Here, set down only the lines between the line that contains "Instruction: Click the" and the final line of the material, both included, exactly as written. Skip the pictures.
*** Task input ***
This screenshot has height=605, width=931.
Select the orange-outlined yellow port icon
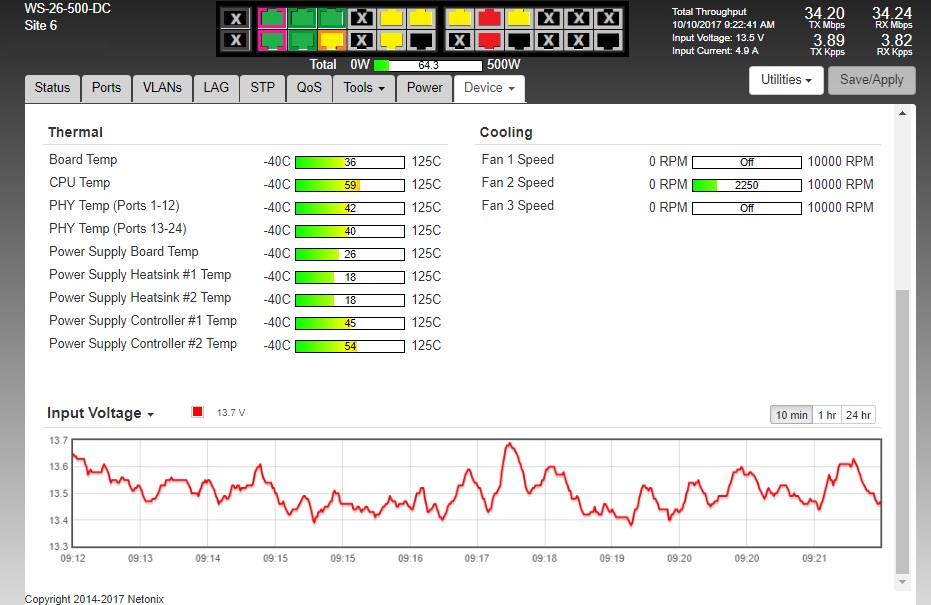tap(332, 40)
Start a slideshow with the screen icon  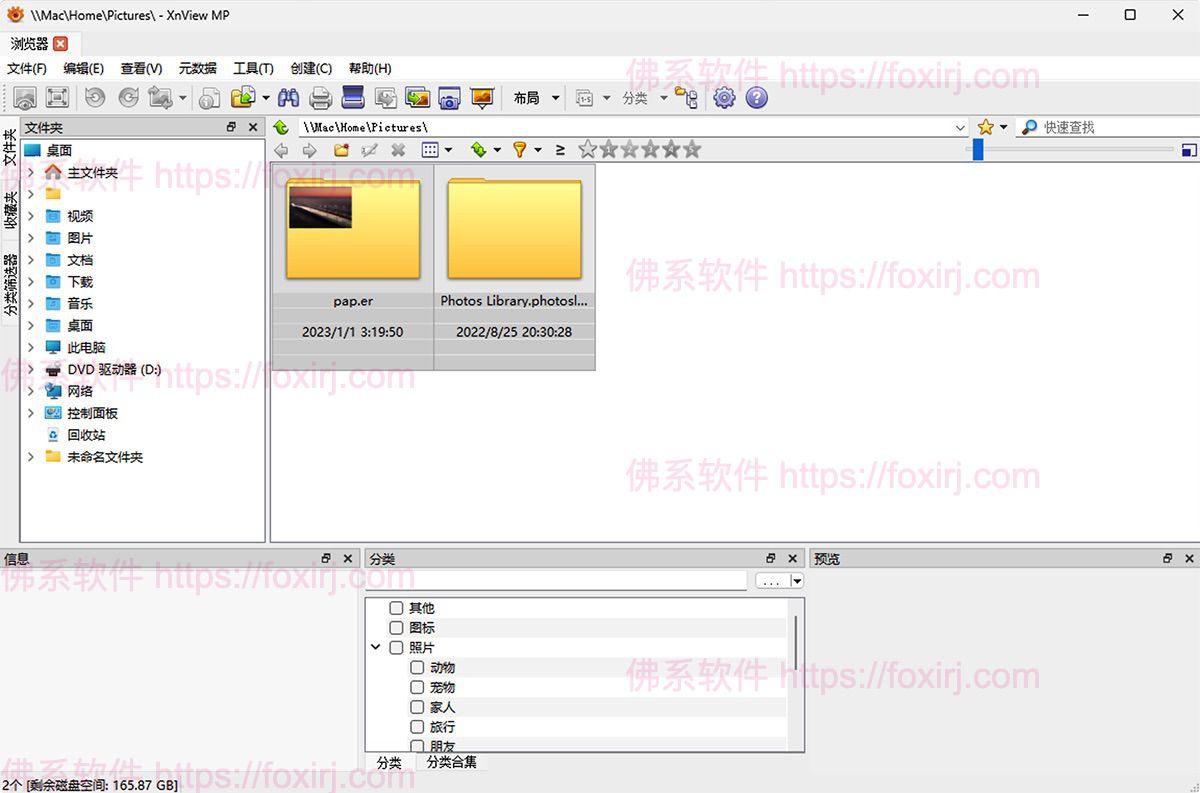click(x=481, y=97)
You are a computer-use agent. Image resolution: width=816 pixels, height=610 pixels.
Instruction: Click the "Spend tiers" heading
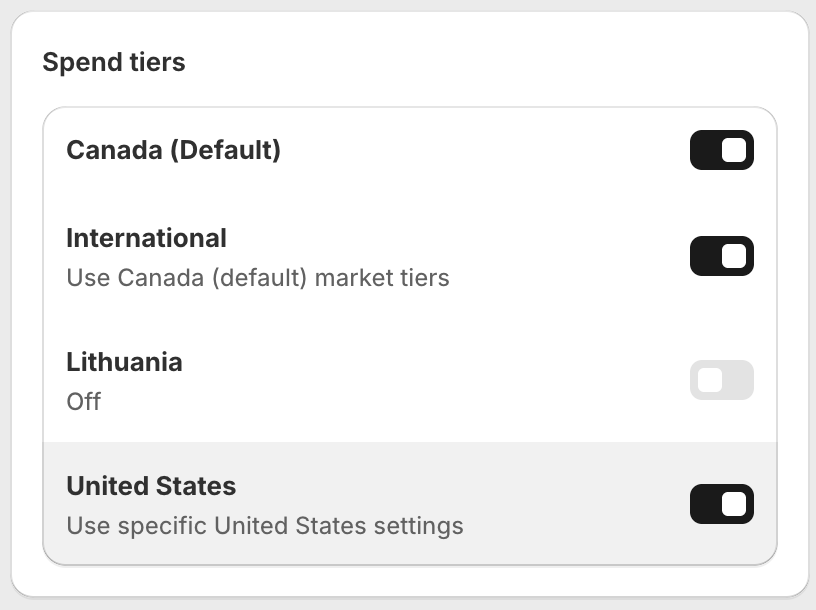pyautogui.click(x=113, y=62)
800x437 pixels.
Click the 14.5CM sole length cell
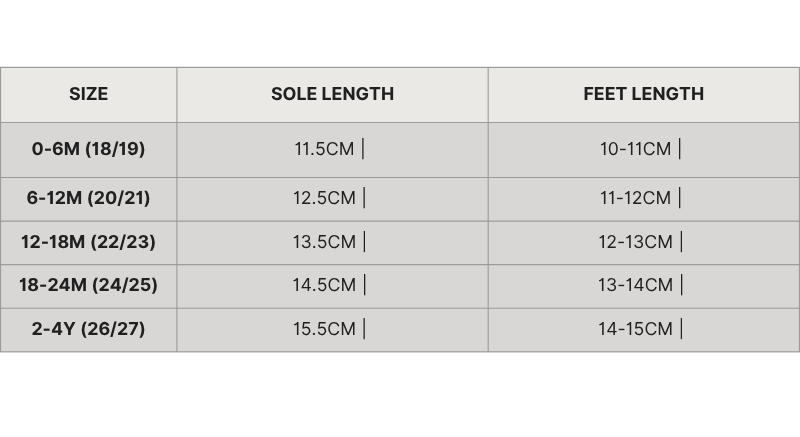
*** End of Task input ***
■ **Solved exercise**:
Instruction: Click the "Spend tiers" heading
pyautogui.click(x=113, y=62)
800x437 pixels.
Click the 14.5CM sole length cell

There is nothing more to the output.